Джордан проснулся, вскрикнув от ужаса. Сердце бешено колотилось. Он услышал трескучий звонок будильника, нажал на кнопку и сел в кровати. Он был в типичной гостиничной комнате, на полу валялось несколько газет, на дверце шкафа, точно тень, маячил его костюм. Тусклый свет с трудом пробивался сквозь жалюзи, коими он хотел укрыться от всевидящего ока репортеров.

— Иисус! — Джордан с силой выдохнул и провел рукой по потному лбу и волосам. Нет, он уже не был маленьким испуганным мальчиком из Индиан Блаффс. Он в Далласе, в штате Техас. Теперь ему сорок шесть лет, и он собирается баллотироваться на пост президента.

Джордан поднялся с кровати и несколько раз махнул руками, чтобы размять плечевые мышцы. Он уже видел этот кошмарный сон, но это было много месяцев назад. И он знал, что заставило сон вернуться. Все из-за вчерашнего звонка. Вчера вечером он услышал по телефону голос прошлого, голос девушки, которую он когда-то любил и которая могла погубить теперь его карьеру.

Нет, этого ей не удастся. Джордан сел в кресло и потряс головой, хотя его в эту минуту никто не видел. Впрочем, почему он называет ее девушкой? Жена права, ему следует тщательнее подбирать слова, если он думает о политической карьере. «Девушке» уже сорок два года, и у нее имеется взрослый сын… Но все же, думая о ней — а раньше он думал о ней постоянно, терзался тоской и страстью — он всегда представлял ее той девушкой, какой она была тогда. Да и теперь, после особенно сладострастных снов (она все еще снится ему!) он видит ее именно девушкой. Он помнил ее бледную кожу, и этот мгновенный румянец, и эту ее живость, и восприимчивость, он помнит упругую силу ее длинных ног, и ту самозабвенность, с которой она смеялась, плакала и предавалась любви, — да, это была она, та девушка, а никакая не женщина.

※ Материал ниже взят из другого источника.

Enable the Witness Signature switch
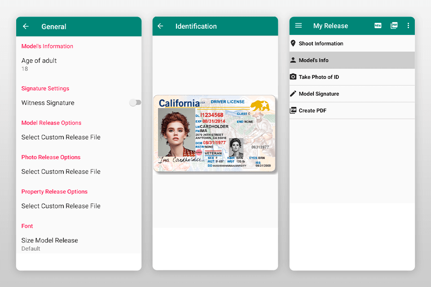The image size is (431, 287). (x=135, y=103)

Если бы это была кто-нибудь другая из его знакомых, он бы попросил уладить это дело Джинни — он бы с ней спокойно, обстоятельно, пункт за пунктом все обсудил. Он частенько теперь обсуждает то или иное дело со своей женой. Но с этой Джордан хотел бы повидаться сам и немедленно, хоть он и устал от предвыборной гонки, и сам обо всем договориться, чтобы материальные и моральные потери были по возможности минимальными. Если бы звонила не эта девушка, он бы мог подумать, что это грязные трюки ФБР. Эти ребятки часто ему досаждали, никак не уймутся.

Часы чуть слышно тикали. В комнате, которая была его рабочим кабинетом, слышалось легкое жужжание — это деловито трудился факс. Джордан старался не шуметь, поскольку в соседней комнате спала его жена. Да черт с ним, с этим факсом… Он осторожно сел на кровати, взял бутылку с «Маунтин Вэлли» и предался воспоминаниям.

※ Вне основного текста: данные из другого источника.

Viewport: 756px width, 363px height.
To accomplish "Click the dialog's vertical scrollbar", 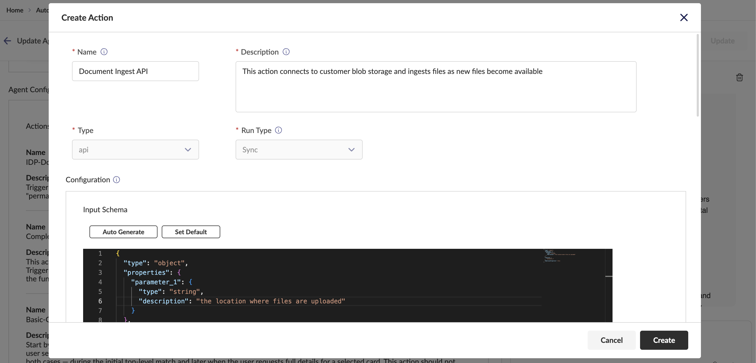I will click(x=697, y=75).
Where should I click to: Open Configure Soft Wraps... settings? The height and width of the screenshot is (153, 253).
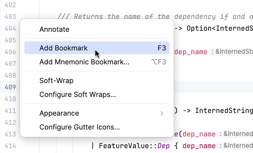77,95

Он вспомнил деревья, сбросившие листву, велосипеды, проезжающие по лужам, теплое пиво, чуть уловимый запах перца в читальном зале, газовые горелки, которые, когда их гасишь, издавали громкое «Вумп!», и полное отсутствие денег в своих карманах. Ему никогда в жизни не было так плохо, как тогда. И одиноко. Все тогда словно перевернулось, и все его таланты, на которые он возлагал надежды, поступая в Оксфорд, оказались довольно посредственными. Его манеры здесь выглядели совершенно-нелепыми, его шутки никого не смешили, а идеи никого не интересовали.

Так все и шло, пока он не встретил Анни. Она стала лучшим, что было в его жизни.

Нет, это не шуточки ФБР. Это точно она позвонила вчера. Он не мог спутать ее голос ни с чьим другим. Но почему сейчас? В 1970 году она навсегда исчезла из его жизни так таинственно, что любой шпион мог бы этому позавидовать, и в памяти Джордана она осталась на полочке «Оксфорд», и то, что стояло на этой воображаемой полке, он не любил ворошить, потому что, несмотря на некоторые полезные знакомства, коими он был обязан Оксфорду, ту пору он считал самой неудачной в своей жизни. Как эта женщина смеет снова врываться в его жизнь? У него было ощущение, будто ему подложили часовую бомбу.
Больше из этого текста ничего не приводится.